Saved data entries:
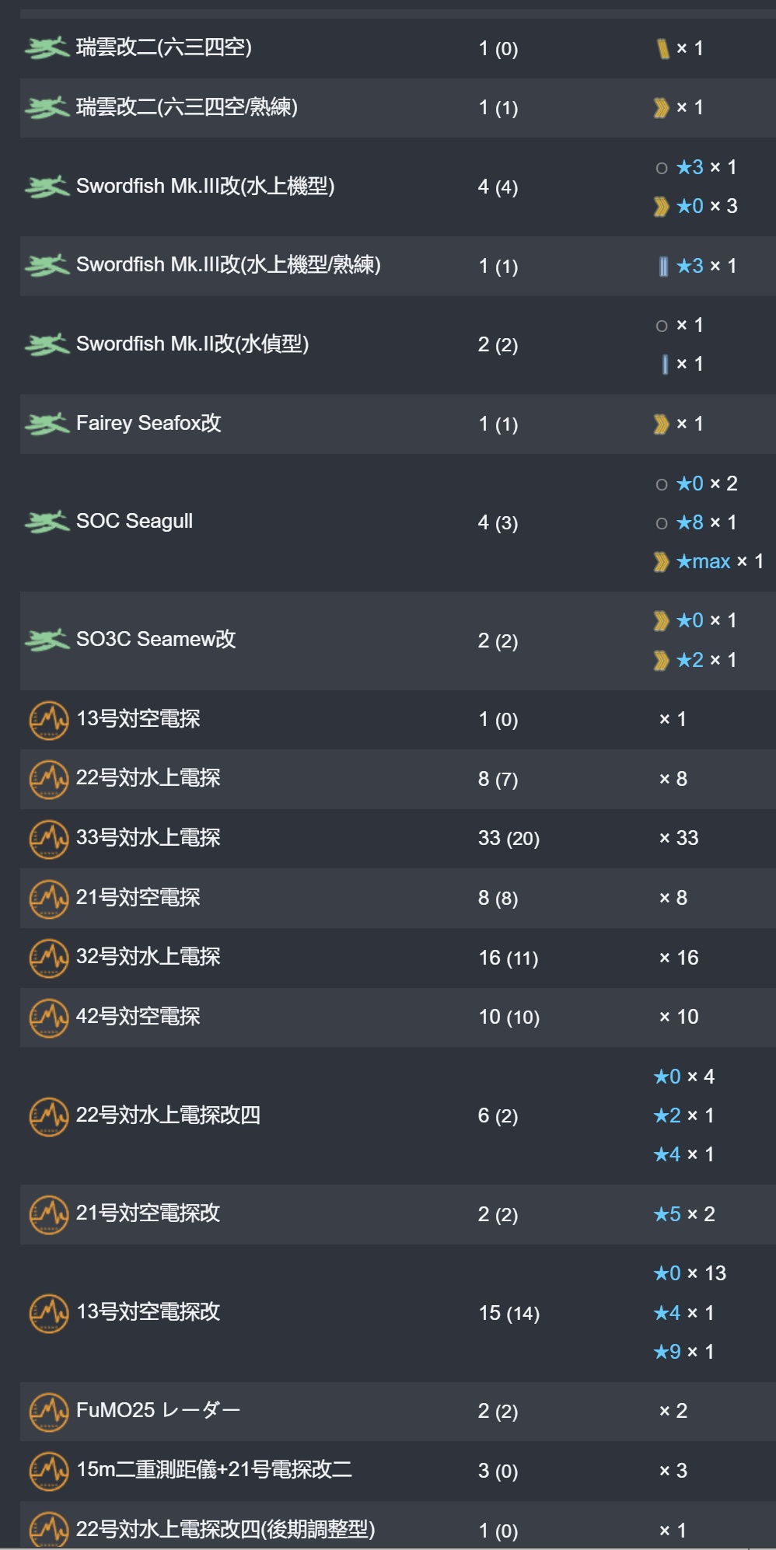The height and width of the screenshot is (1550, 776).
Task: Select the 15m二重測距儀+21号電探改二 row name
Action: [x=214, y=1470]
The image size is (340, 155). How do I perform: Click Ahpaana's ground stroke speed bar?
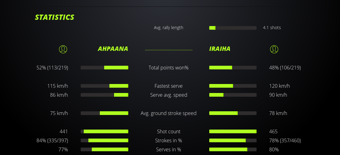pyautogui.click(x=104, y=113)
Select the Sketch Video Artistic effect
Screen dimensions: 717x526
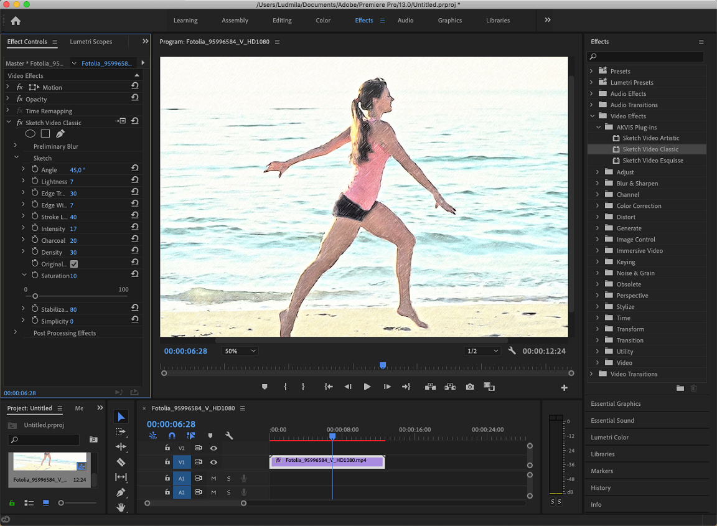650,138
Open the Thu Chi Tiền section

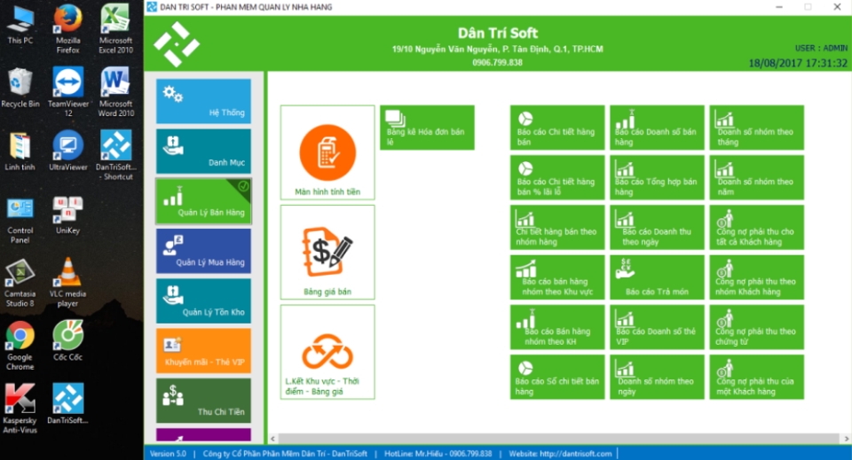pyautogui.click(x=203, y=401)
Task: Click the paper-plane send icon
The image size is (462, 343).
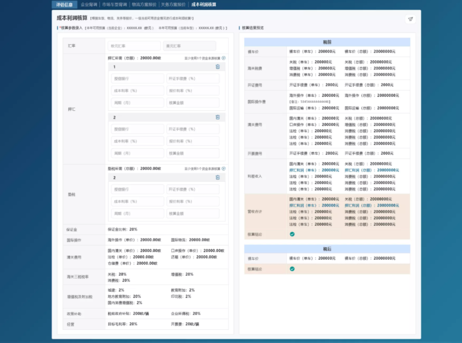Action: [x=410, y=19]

**Task prompt**
From the line that contains "The image size is (340, 155)." to the last line of the data, print each line exactly, both ends included, and omit the pictures.

**Written solution**
The image size is (340, 155). How do I perform: Click Ahpaana's ground stroke speed bar?
pyautogui.click(x=104, y=113)
Select the Sketch Video Artistic effect
Screen dimensions: 717x526
650,138
Open the Thu Chi Tiền section

pyautogui.click(x=203, y=401)
Task: Click the paper-plane send icon
The image size is (462, 343).
Action: [x=410, y=19]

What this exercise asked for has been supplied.